Mas justo o que fazia era um tremendo de um babaca!

Depois de cansar dos desenhos, Juninho insistiu em assistir e eu finalmente cedi e deixei que o pequeno assistisse um pouco, enquanto eu aproveitava para enviar mais currículos. Faria isso até meus dedos cansarem, só pararia quando arrumasse algo.

— Oi seus lindos. — Vitor surgiu do quarto, falando com a voz doce e um sorriso na cara, agindo como se nada tivesse acontecido.

Ele já estava arrumado, com uma camisa branca de mangas curtas e uma calça creme contrastando, e apesar de ainda estar descalço o homem já estava com o cabelo arrumado e perfumado.

— Neném que sai tamem! — Juninho pulou animado do sofá e correu até o irmão, se jogando em seu colo.

— Neném não pode, é festa de gente grande. — o garoto fez biquinho e não se deu por vencido. — Que tal a gente comer junto? Tem comida pronta, ursinha?

Eu fiquei encarando, mas querendo mesmo era levantar, marchar até ele e acertar a merda de um soco naquele nariz empinado. Metido ridículo, ele não tinha o direito de usar aquele apelido, nenhum dos dois tinha!

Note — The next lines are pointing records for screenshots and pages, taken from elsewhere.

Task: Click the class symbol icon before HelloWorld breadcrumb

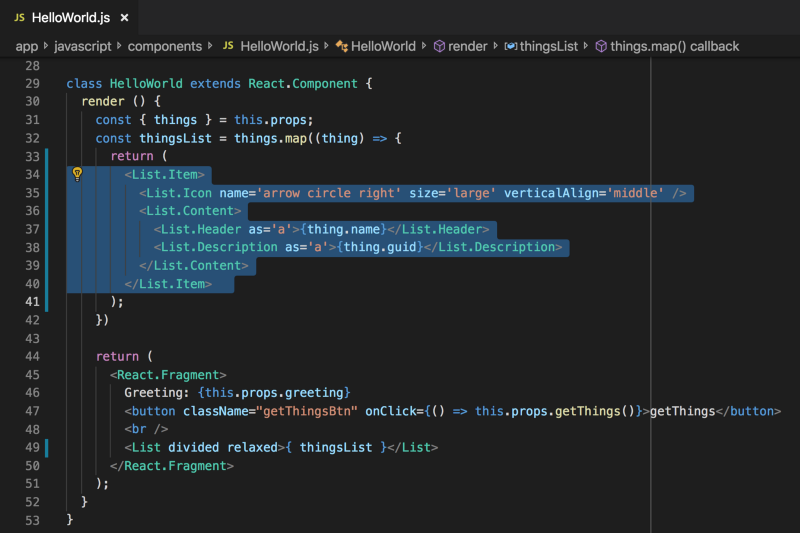Action: point(341,46)
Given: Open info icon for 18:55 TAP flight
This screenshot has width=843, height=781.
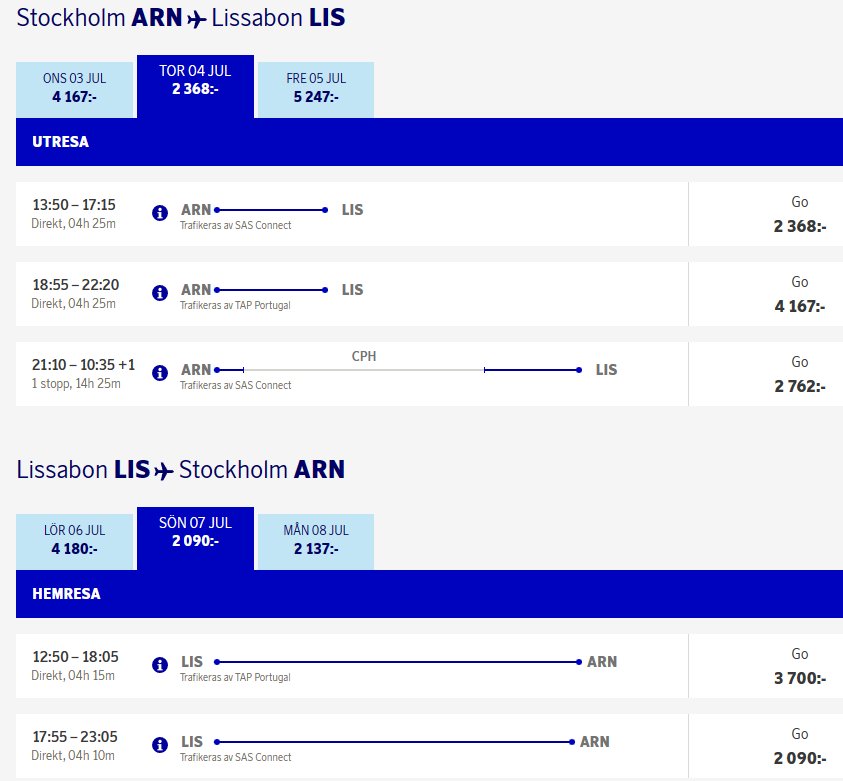Looking at the screenshot, I should [x=160, y=293].
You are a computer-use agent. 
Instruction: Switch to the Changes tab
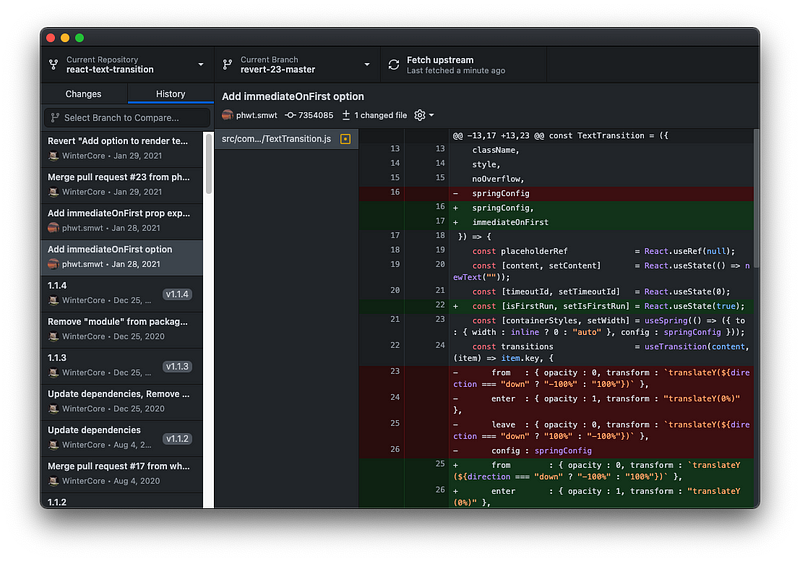(x=83, y=94)
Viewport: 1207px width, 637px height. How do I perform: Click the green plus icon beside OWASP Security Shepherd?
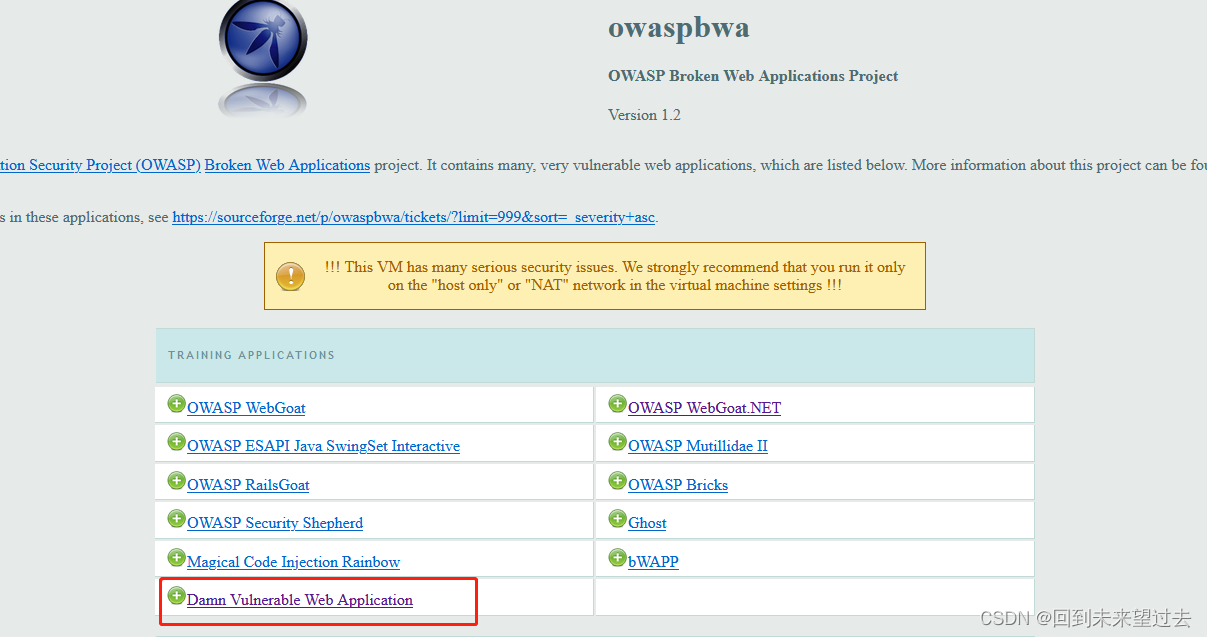coord(177,518)
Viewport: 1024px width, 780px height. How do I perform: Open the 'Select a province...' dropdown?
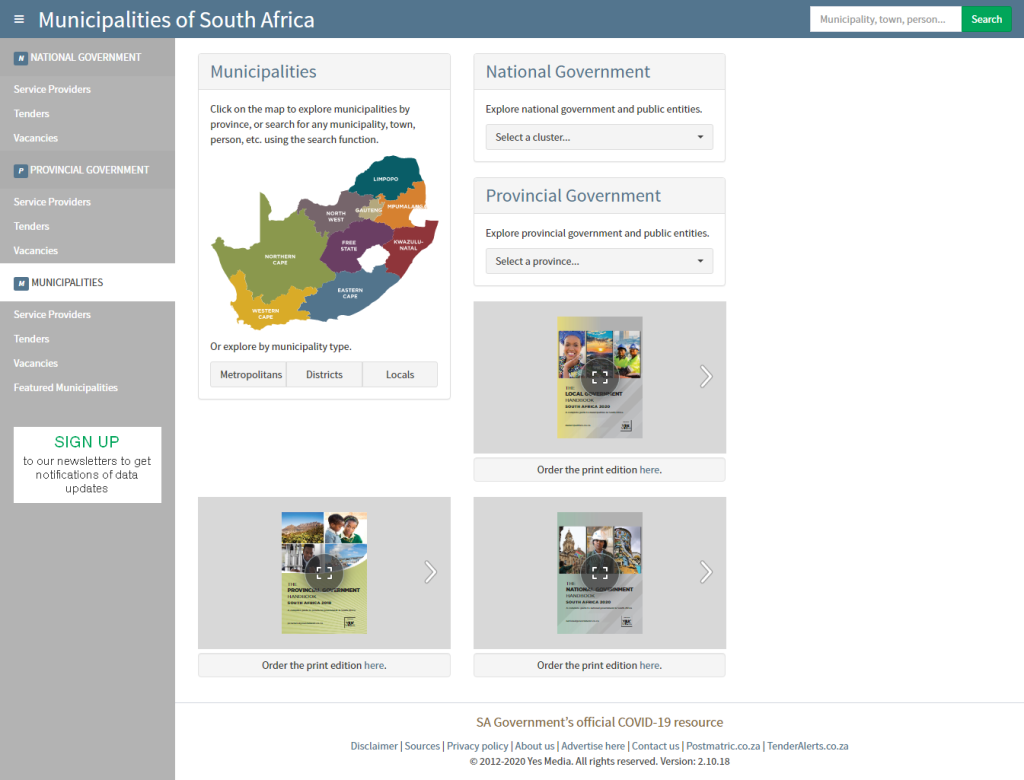point(599,261)
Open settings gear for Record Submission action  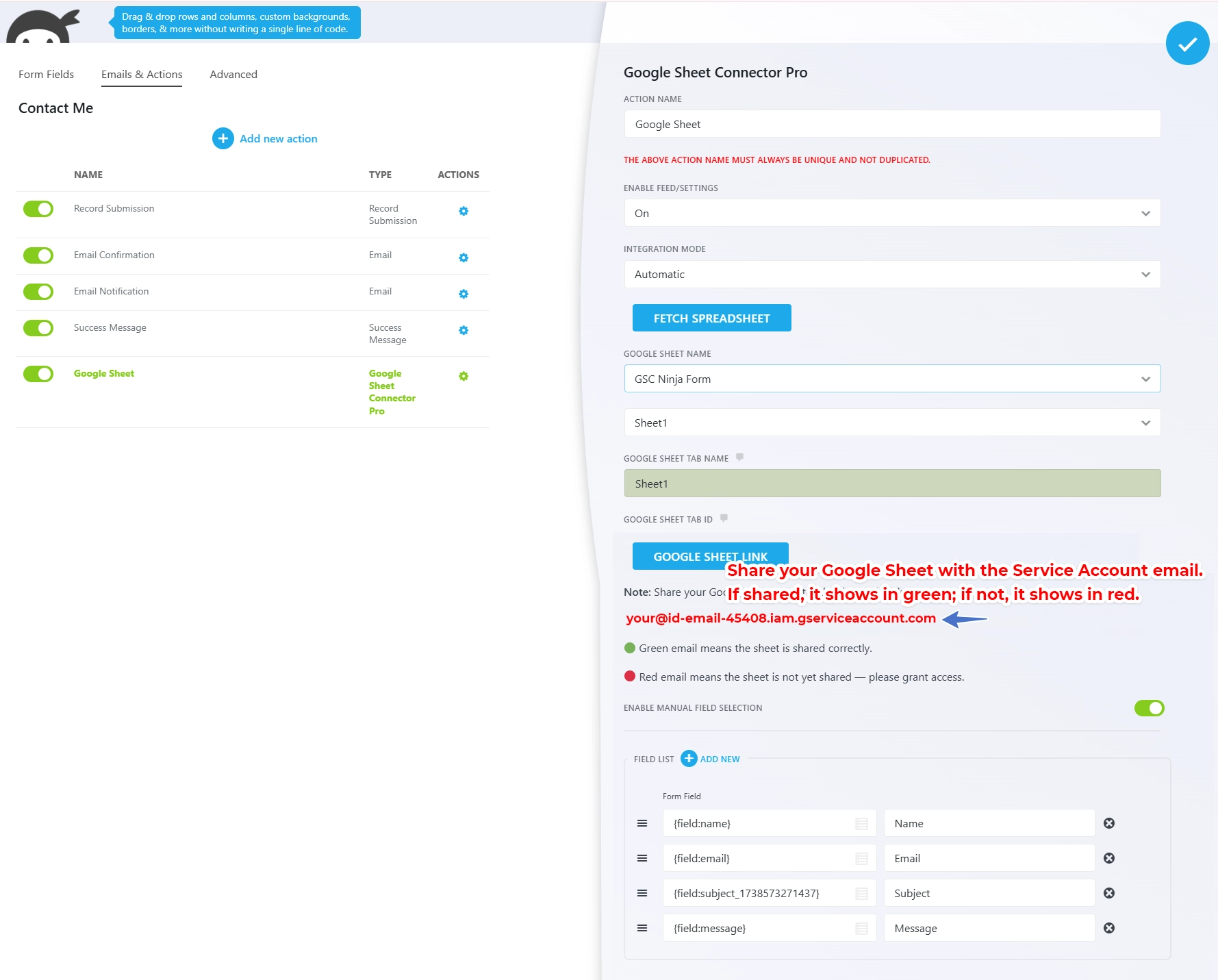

— Já fiz comida para a criança que eu sou paga pra cuidar e ele já jantou, senhor! — exclamei sem rodeios, se era assim que eles se referiam a mim então era como eu iria tratá-los.

— Ai... essa doeu! — ele se abaixou colocando Juninho no chão e vindo até o sofá. — Escuta Camila, eu não queria que...

A porta da frente se abriu interrompendo qualquer fala dele quando Miguel entrou sendo seguido por uma mulher. Um mulherão de verdade, a loira usava um salto alto e um vestidinho vermelho curto, que cobria suas curvas, mas não deixava muito para a imaginação, estava bem evidente os seios enormes e o bundão, assim como as coxas torneadas.

— Boa noite. — ela falou sorridente e parecia tão simpática que eu nem pude sentir raiva dela.

— Vem gata, vou só tomar um banho e vamos. — Miguel falou a puxando para o quarto com ele e se trancando lá com ela.

Não sei se o ódio ou foi vergonha que queimou dentro de mim, se eu ficasse vermelha com certeza estaria um pimentão a essa altura. Aquele era o tipo de mulher que ele saia, a loira que parecia rainha de escola de samba era que fazia o tipo dele.

“Eu disse que garota novinha e maluca quero distância, Camila não faz meu tipo, eu gosto de mulher não de pirralha!”. Agora sua frase fazia todo sentido, assim como ele me esnobando na viela na noite da chuva.

Eu precisava sair dali, precisava ficar bem longe daquela casa!